◆ **Written task 1**: Copy the stretch of the marketing passage from "There are somewhere" through "out doing it." word for word.
◆ **Written task 2**: According to the marketing passage, roughly how many emails are sent worldwide every day?
◆ **Written task 3**: Continue the marketing passage on data platforms and email service providers from its last sentence.

◆ **Passage to read**:
· · · · · · ·

After having online and offline channels brought together in one platform, you next need to be able to visualize how customers interact with each channel. A comprehensive data platform should build a complete picture of your customers on an individual level, what channels they interact with, what times they are most likely to interact with marketing campaigns, and make recommendations on what marketing channels you should send them next.

A good data platform collects first-party customer data (transactional, behavioral, demographic) from a multitude of sources and systems, and links that information to each individual customer. This creates a 360-degree customer profile, also called a single customer view.

Finally, you need to be able to compile all these customer profiles into segments that build the basis for individual campaign initiatives. It’s one thing to be able to build segments, but it’s another to automatically keep them updated and change segments as customer behavior changes. Segments that can’t update automatically can lead to old messaging that doesn’t resonate, effectively rendering your personalization efforts useless.

Put Comprehensive Data Into Practice

By utilizing a data platform as described above, commerce marketers are able to create truly 1:1 personalized experiences for their customers at scale. No longer will you have to manually move customers from one campaign to another. No longer will customers get the same marketing messages that may or may not apply to the products they purchase from you. No longer will the data not be owned by your marketing team. Instead, you will be able to send the right messages that resonate with each individual customer at the precise time they are most likely to engage and purchase.

Email Service Provider (ESP)

An email service provider (ESP) is exactly what it sounds like — a service that offers email marketing or bulk email capabilities.

For all of the advances we have seen in technology in the digital era, email is still one of the most important channels in any company’s arsenal. That’s why email deliverability is so essential.

There are somewhere in the neighborhood of 270 billion emails sent every day worldwide. Consider your own inbox for a moment. How many emails do you receive per day? 25? 50? 100? It’s important to understand that by using an ESP and with email marketing in general, you certainly won’t be the only company tapping into this universal strategy.

But that doesn’t mean you can’t stand out doing it.

A good ESP sends, receives, and tracks your email messages. It should allow you to send and track your marketing communications effortlessly and should allow you to build campaigns with ease. A good ESP will help you do all you can to avoid spam traps, improve your deliverability, and drive higher conversion rates from marketing messages.

· · · · · · ·

◆ **Stored data**:
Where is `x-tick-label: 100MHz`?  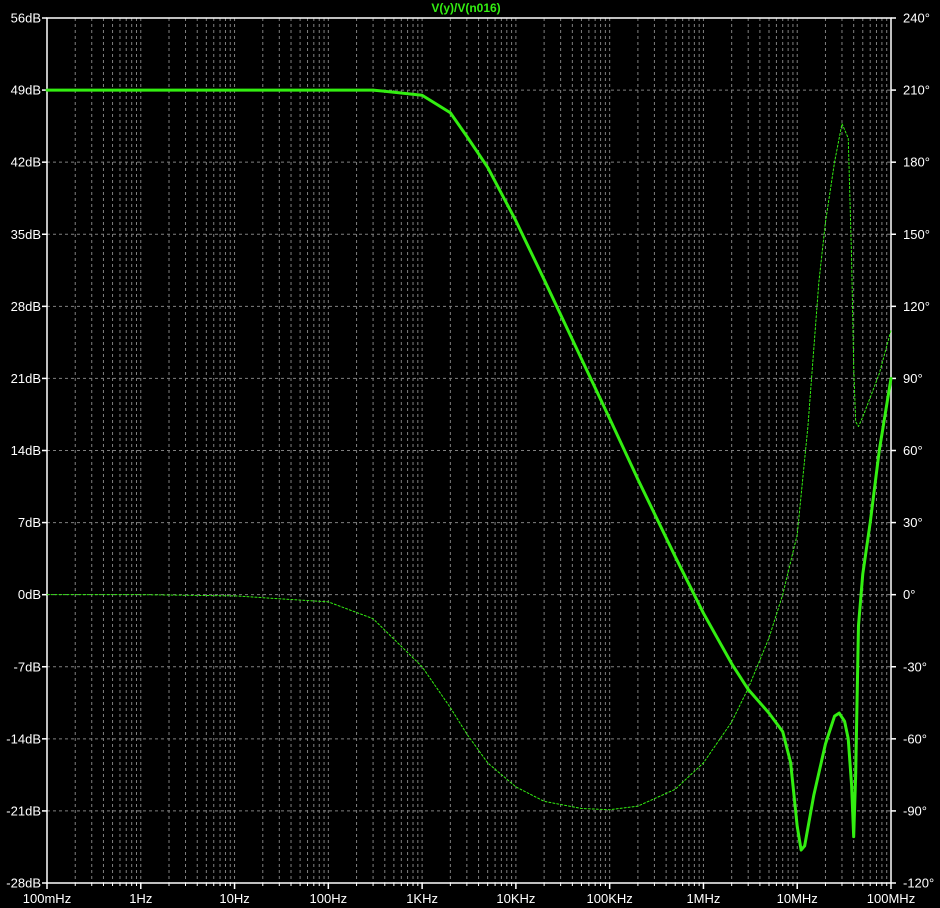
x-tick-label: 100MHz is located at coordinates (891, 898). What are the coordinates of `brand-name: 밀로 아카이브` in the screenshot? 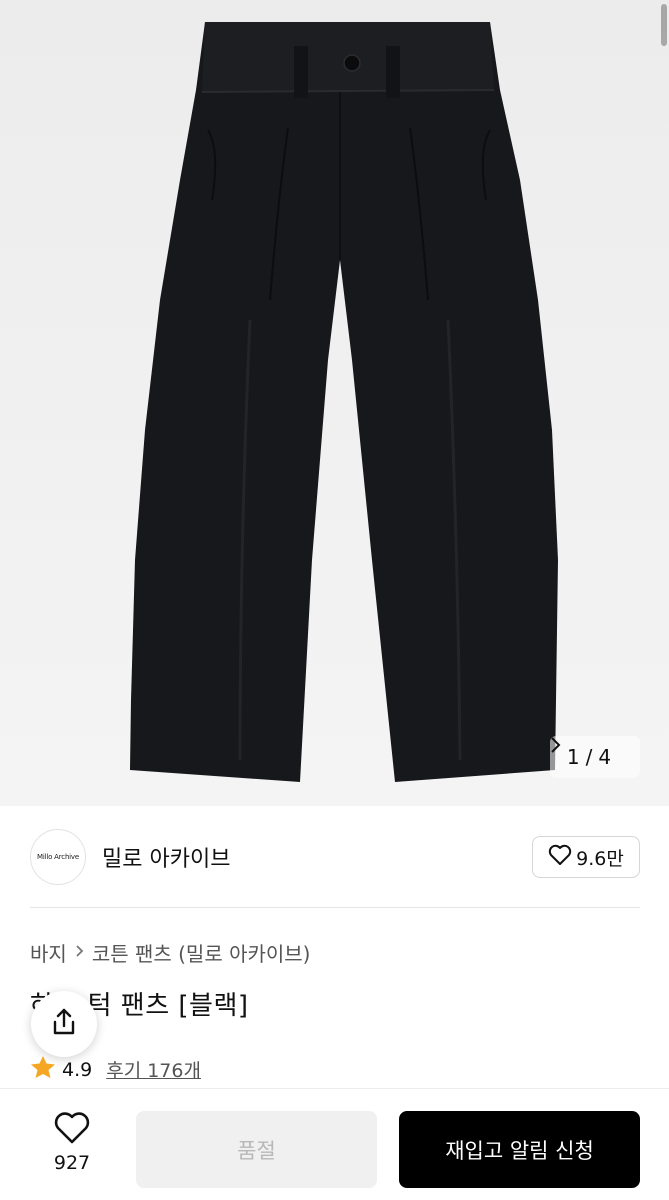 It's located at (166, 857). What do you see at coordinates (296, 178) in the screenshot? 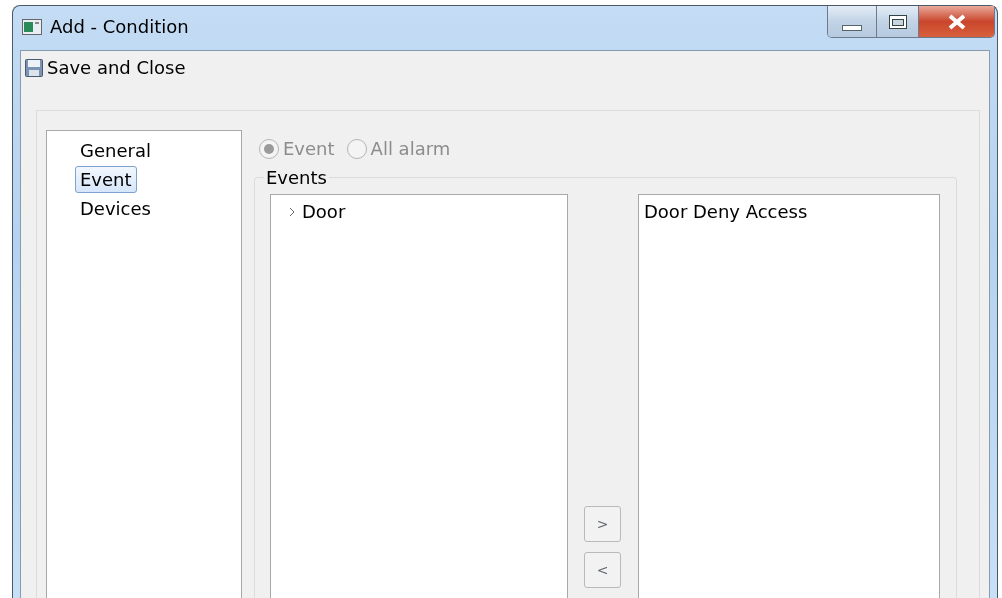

· · · · · · ·

◆ **Output 1**:
There are somewhere in the neighborhood of 270 billion emails sent every day worldwide. Consider your own inbox for a moment. How many emails do you receive per day? 25? 50? 100? It’s important to understand that by using an ESP and with email marketing in general, you certainly won’t be the only company tapping into this universal strategy.

But that doesn’t mean you can’t stand out doing it.

◆ **Output 2**: About 270 billion.

◆ **Output 3**:
Why bother with email marketing in the first place? It’s a very effective method to increase sales by making customers aware of the products or services that you’re offering. Specifically, it allows you to:

  • Advertise key products or sale items to certain segments of shoppers that you feel are more inclined to purchase
  • Compel people to become more invested in your brand thanks to recurring newsletters or company updates
  • Ultimately, increase customer lifetime value by building a stronger relationship with your customers

Add Data Segments Into Your Email Practice

By using the data segments in your data platform and applying them to email, marketers can make more effective campaigns to re-engage customers. For example, if you notice you have a large issue with abandoned carts, you can create a segment of customers who all abandoned their carts within a given timeframe. By using this segment within your ESP, you can create an automated email that includes their items left in cart, accompanied by a discount code, that links them to the exact place they left off, sent at the exact time they have historically interacted with your emails in the past. This leads to higher open and click-through rates in your email, while also conveying to the customer that you understand what’s most important to them.

Mobile Marketing (SMS/MMS/Push Notifications)

If using an email service provider is old faithful, mobile marketing represents the future of digital marketing.

What is mobile marketing? A multi-channel online marketing technique that is focused on reaching people who — yes, you guessed it — use their mobile devices (smartphones, feature phones, tablets, etc.) to access the content being disseminated.

For our purposes, we will focus specifically on MMS messaging, SMS messaging, and push notifications, which all can be grouped under the umbrella of “messages that can be received on mobile devices.”

Thanks to built-in APIs, collected customer data, and messaging software, companies can create personalized and product-specific automated messages to send to their customers in real time to help reengage them and guide them through the customer journey with their brand.

MMS is a built-in channel to send multimedia content via mobile that allows for an engaging and branded way to reach customers where they are most active. With MMS messaging, brands can personalize content with zero-party or first-party data to target high-intent audiences. This makes converting abandoned carts, engaging your most loyal customers, and welcoming new users very simple.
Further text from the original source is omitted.